An exemplary method 300 for detecting glucose metabolism using diffusion weighted scan techniques is shown in
It is further noteworthy that when imaging an HDO signal with a non-spectrally resolved imaging method, the off-resonance peak from the administered deuterated glucose will contribute to the total signal and may be a source for chemical shift artifacts. However, since many tumors are known to have increased glucose update, the increase in deuterated glucose signal may actually enhance the contrast of the tumors versus background signal from “normal” tissue. Additionally, the spatial resolution is likely to be relatively coarse for deuterium imaging, and the frequency difference between HDO and deuterated glucose is quite small (˜20 Hz at 3 T). Therefore, the chemical shift artifacts will in many circumstances be negligible.

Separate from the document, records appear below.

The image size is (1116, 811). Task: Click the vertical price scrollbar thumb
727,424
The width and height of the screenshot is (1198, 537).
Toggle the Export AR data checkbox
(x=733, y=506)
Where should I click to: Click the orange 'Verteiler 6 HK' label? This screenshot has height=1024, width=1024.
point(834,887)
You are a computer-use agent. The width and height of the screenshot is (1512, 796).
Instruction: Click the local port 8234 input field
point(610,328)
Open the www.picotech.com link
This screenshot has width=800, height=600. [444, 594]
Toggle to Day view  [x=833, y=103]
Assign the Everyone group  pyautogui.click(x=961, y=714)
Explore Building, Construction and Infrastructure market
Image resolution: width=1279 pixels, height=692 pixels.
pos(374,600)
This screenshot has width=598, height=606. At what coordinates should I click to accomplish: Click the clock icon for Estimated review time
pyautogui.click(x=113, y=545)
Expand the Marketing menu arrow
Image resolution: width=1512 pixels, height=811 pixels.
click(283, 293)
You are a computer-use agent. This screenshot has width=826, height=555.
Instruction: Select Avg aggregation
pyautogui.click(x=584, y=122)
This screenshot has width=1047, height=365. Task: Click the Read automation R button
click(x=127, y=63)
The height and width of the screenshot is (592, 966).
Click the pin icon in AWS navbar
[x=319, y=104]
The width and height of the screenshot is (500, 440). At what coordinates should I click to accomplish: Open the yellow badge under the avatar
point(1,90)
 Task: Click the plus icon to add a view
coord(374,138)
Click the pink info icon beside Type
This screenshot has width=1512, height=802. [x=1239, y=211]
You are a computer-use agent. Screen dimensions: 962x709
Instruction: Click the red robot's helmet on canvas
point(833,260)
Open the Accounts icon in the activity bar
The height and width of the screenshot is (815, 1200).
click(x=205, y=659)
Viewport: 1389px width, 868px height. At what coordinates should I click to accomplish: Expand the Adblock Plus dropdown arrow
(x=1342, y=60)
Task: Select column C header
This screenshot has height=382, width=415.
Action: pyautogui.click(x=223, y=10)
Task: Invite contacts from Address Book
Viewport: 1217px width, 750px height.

In this manner, the presently disclosed systems and methods provide substantial improvements over those presently known in the art. As discussed above, these improvements include imaging glucose metabolism without ionization radiation associated with FDG-PET, and doing so more efficiently by directly imaging the deuterated water molecule generated by the glucose metabolism instead of the acquiring spectrally resolved deuterium spectra following administering a dose of deuterium labeled glucose. Moreover, diffusion weighted imaging of deuterated water can create imaging contrast without the need for time consuming and error-inducing baseline dataset subtractions.
The functional block diagrams, operational sequences, and flow diagrams provided in the Figures are representative of exemplary architectures, environments, and methodologies for performing novel aspects of the disclosure. While, for purposes of simplicity of explanation, the methodologies included herein may be in the form of a functional diagram, operational sequence, or flow diagram, and may be described as a series of acts, it is to be understood and appreciated that the methodologies are not limited by the order of acts, as some acts may, in accordance therewith, occur in a different order and/or concurrently with other acts from that shown and described herein. For example, those skilled in the art will understand and appreciate that a methodology can alternatively be represented as a series of interrelated states or events, such as in a state diagram. Moreover, not all acts illustrated in a methodology may be required for a novel implementation.
This written description uses examples to disclose the invention, including the best mode, and also to enable any person skilled in the art to make and use the invention. Certain terms have been used for brevity, clarity, and understanding. No unnecessary limitations are to be inferred therefrom beyond the requirement of the prior art because such terms are used for descriptive purposes only and are intended to be broadly construed. The patentable scope of the invention is defined by the claims and may include other examples that occur to those skilled in the art. Such other examples are intended to be within the scope of the claims if they have features or structural elements that do not differ from the literal language of the claims, or if they include equivalent features or structural elements with insubstantial differences from the literal languages of the claims.